They're perhaps the most dissected element of a woman's wardrobe — shoes, the anchor of an outfit and the soul of Rachelle Bergstein's mostly lively look at the history of stilettos, sneakers and sundry other leather- and rubber-soled objects of swoon.
To be sure, a rhapsody of shoes is well-trod bookshelf terrain — indeed, Bergstein cobbles together some of her Ferragamo-to-Louboutin timeline from other shoe-centric tomes. But Women From the Ankle Down freshens up the genre with its chatty yet authoritative tone. (Bergstein, a 2003 English lit grad from Vassar, stumbles when she gets too term-paper thinky on a subject that — let's face it — is more unbuttoned that laced up.)
Trotted out chronologically are tales tracing Salvatore Ferragamo's humble beginnings in an Italian village and his emergence as Hollywood's sultan of stilettos. Lana Turner's white, open-toed pumps in The Postman Always Rings Twice? Those were his. And though Marilyn Monroe's white halter dress always nabs top fashion billing when it comes to The Seven Year Itch, Bergstein rightly pays tribute to the matching size 7AA strappy Ferragamo sandals that teeter over the iconic subway grate.
There are ripping yarns tied to other A-list leather-and-sequin creations: Judy Garland's (multiple pairs of) ruby slippers, Nancy Sinatra's go-go boots that were made for walkin'. (Bergstein, in an unfortunately rare bout of primary reporting, chatted up Sinatra, though that interview seems to have yielded little sizzle.) And the title notwithstanding, Bergstein fetes the famous footwear of a few men, including John Travolta and his Saturday Night Fever Cuban-heeled loafers — another instance of a significant celluloid shoe getting upstaged by an outfit (Travolta's white suit).

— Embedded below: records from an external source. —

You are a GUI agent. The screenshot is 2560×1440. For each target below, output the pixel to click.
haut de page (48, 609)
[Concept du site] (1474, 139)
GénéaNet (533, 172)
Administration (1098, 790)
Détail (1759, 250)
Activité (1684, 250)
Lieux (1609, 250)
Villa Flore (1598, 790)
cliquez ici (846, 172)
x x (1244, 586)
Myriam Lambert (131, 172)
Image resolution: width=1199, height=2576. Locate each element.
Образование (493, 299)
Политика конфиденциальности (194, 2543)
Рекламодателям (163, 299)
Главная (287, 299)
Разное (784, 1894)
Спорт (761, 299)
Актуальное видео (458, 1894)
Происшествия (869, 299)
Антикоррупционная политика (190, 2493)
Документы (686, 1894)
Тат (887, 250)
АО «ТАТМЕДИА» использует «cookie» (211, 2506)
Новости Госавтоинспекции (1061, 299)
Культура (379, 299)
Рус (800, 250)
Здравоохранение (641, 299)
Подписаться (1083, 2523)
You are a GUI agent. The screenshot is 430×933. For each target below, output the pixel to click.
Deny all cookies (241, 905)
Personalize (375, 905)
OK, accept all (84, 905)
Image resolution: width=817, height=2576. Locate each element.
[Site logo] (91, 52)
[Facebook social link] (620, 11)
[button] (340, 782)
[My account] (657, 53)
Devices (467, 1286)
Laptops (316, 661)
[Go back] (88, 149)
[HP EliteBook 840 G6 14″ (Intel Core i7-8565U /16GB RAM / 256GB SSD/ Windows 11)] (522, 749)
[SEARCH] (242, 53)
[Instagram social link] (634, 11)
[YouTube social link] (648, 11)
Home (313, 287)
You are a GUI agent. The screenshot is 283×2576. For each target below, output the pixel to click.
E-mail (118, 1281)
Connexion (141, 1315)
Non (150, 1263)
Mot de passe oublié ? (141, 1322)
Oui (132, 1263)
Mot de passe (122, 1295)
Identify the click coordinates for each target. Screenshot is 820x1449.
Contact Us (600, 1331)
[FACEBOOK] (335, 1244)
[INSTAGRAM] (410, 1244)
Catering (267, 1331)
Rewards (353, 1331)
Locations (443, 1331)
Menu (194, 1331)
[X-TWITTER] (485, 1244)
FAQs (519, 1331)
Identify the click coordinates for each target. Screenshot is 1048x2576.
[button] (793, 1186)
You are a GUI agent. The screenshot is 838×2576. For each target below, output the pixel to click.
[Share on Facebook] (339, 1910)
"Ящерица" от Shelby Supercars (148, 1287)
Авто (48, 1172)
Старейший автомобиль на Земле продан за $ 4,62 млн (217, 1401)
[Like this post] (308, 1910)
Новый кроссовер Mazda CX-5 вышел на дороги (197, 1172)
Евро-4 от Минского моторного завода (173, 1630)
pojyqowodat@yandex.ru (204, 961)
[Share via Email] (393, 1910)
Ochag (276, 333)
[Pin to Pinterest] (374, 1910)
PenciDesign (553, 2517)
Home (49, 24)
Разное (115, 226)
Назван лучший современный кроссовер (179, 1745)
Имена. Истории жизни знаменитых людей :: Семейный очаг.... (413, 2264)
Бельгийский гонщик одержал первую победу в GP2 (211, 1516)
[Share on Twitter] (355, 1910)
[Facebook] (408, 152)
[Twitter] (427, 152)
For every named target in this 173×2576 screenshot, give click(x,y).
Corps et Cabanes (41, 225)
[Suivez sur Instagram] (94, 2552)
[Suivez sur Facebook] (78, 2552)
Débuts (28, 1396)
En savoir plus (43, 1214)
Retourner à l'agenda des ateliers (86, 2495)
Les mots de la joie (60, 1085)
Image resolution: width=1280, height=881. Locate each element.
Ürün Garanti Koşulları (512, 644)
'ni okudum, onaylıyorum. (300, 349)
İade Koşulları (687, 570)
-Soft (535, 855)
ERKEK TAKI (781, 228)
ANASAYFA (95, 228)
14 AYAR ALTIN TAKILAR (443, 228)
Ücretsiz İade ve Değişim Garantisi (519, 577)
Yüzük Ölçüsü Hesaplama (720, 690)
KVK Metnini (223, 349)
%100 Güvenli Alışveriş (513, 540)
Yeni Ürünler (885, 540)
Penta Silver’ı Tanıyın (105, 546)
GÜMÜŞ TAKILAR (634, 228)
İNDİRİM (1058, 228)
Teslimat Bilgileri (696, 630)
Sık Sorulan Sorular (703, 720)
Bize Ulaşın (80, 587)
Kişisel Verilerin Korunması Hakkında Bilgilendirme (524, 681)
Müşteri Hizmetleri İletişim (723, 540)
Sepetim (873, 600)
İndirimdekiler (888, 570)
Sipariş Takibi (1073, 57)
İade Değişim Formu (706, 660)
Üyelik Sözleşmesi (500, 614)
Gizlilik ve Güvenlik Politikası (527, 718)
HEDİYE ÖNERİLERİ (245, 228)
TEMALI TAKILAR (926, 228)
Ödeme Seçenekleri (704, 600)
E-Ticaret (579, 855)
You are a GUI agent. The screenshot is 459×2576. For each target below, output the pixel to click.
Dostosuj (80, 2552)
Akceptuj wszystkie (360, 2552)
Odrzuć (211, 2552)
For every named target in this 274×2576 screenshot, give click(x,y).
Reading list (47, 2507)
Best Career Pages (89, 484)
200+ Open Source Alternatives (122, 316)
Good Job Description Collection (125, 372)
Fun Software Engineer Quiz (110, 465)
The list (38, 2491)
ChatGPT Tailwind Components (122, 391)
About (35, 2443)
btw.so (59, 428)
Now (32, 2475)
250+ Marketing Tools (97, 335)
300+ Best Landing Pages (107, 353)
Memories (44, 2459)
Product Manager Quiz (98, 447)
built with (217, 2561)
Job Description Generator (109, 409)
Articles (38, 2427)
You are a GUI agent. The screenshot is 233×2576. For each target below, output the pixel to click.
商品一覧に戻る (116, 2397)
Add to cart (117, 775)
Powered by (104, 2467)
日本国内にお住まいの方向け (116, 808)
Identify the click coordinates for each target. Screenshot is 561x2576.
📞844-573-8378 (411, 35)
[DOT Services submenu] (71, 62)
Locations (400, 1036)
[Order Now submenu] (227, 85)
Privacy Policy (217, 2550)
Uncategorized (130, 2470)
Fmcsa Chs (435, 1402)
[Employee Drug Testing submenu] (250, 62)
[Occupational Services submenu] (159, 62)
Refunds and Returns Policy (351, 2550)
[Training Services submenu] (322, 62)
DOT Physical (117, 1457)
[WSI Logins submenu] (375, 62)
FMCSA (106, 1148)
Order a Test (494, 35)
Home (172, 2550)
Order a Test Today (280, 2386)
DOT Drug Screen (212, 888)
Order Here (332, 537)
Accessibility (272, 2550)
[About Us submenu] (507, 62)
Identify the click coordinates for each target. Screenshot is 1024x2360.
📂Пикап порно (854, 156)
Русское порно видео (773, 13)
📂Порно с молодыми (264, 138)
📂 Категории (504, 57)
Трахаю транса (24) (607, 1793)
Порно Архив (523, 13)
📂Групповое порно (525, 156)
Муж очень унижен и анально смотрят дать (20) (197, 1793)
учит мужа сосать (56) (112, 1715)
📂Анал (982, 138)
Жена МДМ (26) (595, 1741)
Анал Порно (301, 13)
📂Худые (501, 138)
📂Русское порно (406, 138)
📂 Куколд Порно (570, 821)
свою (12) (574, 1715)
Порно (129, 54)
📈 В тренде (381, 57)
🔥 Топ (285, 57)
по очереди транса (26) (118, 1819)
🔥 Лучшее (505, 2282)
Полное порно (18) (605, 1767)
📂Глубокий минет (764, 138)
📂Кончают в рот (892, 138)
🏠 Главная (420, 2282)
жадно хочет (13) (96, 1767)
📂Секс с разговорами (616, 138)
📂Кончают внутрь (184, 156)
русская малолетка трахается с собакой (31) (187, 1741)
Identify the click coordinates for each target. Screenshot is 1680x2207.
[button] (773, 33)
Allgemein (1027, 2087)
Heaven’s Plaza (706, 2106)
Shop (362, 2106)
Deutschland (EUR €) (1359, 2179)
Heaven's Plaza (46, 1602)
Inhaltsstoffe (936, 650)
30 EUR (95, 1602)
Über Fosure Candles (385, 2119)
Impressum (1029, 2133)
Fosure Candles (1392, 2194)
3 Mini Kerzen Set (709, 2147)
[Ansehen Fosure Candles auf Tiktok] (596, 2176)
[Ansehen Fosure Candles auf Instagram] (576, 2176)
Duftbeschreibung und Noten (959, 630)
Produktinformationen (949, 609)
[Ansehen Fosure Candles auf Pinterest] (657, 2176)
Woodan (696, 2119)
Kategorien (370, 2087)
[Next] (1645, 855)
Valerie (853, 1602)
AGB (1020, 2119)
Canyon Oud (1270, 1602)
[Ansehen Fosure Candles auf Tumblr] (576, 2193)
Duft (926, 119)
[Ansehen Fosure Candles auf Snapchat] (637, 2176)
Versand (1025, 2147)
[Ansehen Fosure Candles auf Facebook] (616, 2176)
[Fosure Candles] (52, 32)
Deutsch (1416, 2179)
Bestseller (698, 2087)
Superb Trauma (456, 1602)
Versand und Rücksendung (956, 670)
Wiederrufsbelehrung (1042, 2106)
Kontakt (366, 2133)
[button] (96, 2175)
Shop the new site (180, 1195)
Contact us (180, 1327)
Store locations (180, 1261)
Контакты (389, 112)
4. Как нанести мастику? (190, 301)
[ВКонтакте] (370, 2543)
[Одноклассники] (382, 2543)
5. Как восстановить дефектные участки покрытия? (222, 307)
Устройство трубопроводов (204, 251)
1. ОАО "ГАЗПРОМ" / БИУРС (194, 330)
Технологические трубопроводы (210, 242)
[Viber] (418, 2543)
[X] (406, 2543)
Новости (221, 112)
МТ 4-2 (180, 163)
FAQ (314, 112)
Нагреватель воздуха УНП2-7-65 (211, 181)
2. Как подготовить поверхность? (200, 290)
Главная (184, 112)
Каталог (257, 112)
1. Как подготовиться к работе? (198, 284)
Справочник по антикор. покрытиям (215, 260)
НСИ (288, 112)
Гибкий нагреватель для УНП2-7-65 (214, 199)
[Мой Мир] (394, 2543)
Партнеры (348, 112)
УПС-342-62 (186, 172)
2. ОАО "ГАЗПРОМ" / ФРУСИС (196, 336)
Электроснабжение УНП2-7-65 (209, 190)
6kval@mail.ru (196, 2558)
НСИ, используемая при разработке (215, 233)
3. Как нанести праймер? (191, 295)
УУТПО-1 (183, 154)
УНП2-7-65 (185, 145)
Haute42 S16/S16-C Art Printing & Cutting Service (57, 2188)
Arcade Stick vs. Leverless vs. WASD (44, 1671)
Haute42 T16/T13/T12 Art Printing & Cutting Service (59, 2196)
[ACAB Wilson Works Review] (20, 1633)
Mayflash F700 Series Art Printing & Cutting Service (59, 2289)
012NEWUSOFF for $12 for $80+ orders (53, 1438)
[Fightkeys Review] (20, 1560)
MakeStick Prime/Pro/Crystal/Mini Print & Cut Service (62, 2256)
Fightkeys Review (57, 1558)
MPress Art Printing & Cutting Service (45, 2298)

Of course, no contemporary recounting of shoes would be complete without a discussion of how Sex and the City made Manolo Blahnik a household name and cemented the idea of luxury, triple-figure footwear stashed in even upper-middle-class closets. But Bergstein spends too much time rehashing the pricey-pump-as-girl-power argument familiar to even casual consumers of recent pop culture. She has more fun rummaging through the Depression-, postwar- and disco-era wardrobes of women past.